Regime Change: New Name, Dangerous Old Policy

Regime change is a trendy new term for an old and special kind of intervention, the kind President Bush has in mind for Iraq and its unsavory leader, Saddam Hussein.

Don’t confuse it with preventing takeovers, restoring ousted leaders, removing ethnic-cleansing marauders or overthrowing governments that help terrorists attack us. We have done all of those things since World War II, but regime change consists exclusively of toppling an existing regime that displeases or worries the United States Government.

Since World War II there have been at least four cases of classic regime change: the overthrow of Mohammad Mossadegh in Iran (1953), Jacobo Arbenz in Guatemala (1954), Ngo Dinh Diem in Vietnam (1963) and Salvador Allende in Chile (1973). An effort aimed at Fidel Castro in Cuba (1961) failed.

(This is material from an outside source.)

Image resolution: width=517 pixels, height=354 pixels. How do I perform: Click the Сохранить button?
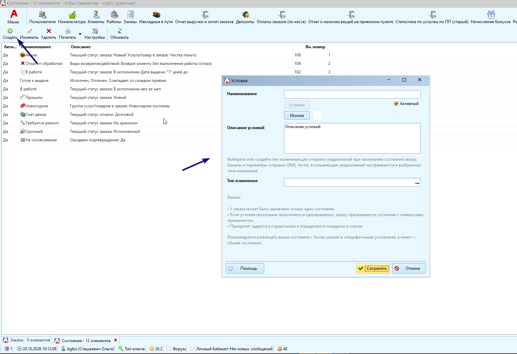(373, 268)
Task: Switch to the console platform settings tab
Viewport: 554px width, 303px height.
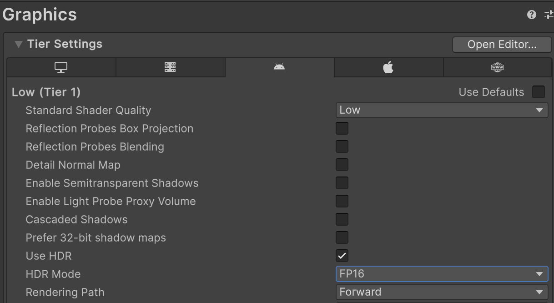Action: pos(170,67)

These earlier ousters of heads of state are not encouraging. Regime changes have a terrible way of backfiring. The Bush administration, pundits and Iraqi expatriates tell us constantly that Iraq is ripe for revolution. This notion, promoted largely by exiles, brings to mind our disastrous attempt to invade Cuba with an exile army forty years ago. Our leaders had convinced themselves that the moment the Cuban people spotted a liberating force they would rise up against Castro. Nothing of the sort happened. It proved a total misreading of Cuban sentiment.

The same thing could happen in Iraq, where the people may well prefer the devil they know to American, mostly Christian, invaders. Even worse, the potential invaders have allied themselves with Britain, the discredited colonial power that Iraqis assumed had gone forever. Surely some will respond, but we cannot assume they will be numerous enough to help an invasion and occupation.

One thing will be different. In Iraq, the administration plans to use enormous force from the start. The Cuban expedition was far too small, under-equipped and under-supported. In fact, the hallmark of all the classic American regime changes has been the tiny amount of effort and resources provided by the United States. In Guatemala, Washington relied upon armed exiles; in Iran, Vietnam and Chile, upon covert U.S. government support for opponents of the local regime.

The overthrow of Diem began our descent into the hellish quagmire of the Vietnam War. Our involvement grew steadily into a disastrous conflict that still haunts the Pentagon. This time, we are told, things will be different. We will smash the enemy with a massive first assault.

But even if we should succeed in this, is there any reason to think we can establish a functioning democracy there? Democracy may sound attractive to many Iraqis weary of Hussein’s dictatorship, but nothing has prepared them for the enormous social changes democracy requires: guarantees of free expression and individual rights, protection of private property, the rule of law, a willingness to make political compromises and to accept the outcome of free elections.

In all probability, opposition leaders will want us to help them pursue entirely different agendas, such as settling old tribal scores, changing the power imbalance between Shiites and Sunnis or helping the Kurds get their own country with a slice out of our NATO ally, Turkey.

Building a modern democracy in an Arab country ruled for years by a brutal tyrant will demand great staying power. Nothing in our regime-change history indicates that we possess that. In fact, we have usually left the countries in question worse off than we found them.

We turned Iran over to Shah Mohammed Reza Pahlavi, who ran so vicious and unpopular a regime that the country was ripe for the ayatollahs’ revolution in 1978. Vietnam saw 12 years of brutal warfare after Diem’s overthrow, and Chile suffered under the despicable rule of General Augusto Pinochet after Allende was deposed. Guatemala entered decades of turmoil and violence after we threw out Arbenz. Among the countless victims was the first American ambassador killed on duty, Gordon Mein.

Changing regimes has left the United States worse off as well. That is something we should remember as we prepare to follow a very insular president into an uncertain military expedition for reasons seriously questioned by his own intelligence community.

We are poised at a moment of American hubris, awed by the spectacle of our own astonishing military might. Only an equally powerful sense of what is possible by other means can check us. The American pursuit of regime change is not new. Nor is its potential for great damage to us and to the world.


Henry Butterfield Ryan is a writer for the History News Service. He is also an associate of the Institute for the Study of Diplomacy, Georgetown University, and a Life Member of Clare Hall, Cambridge.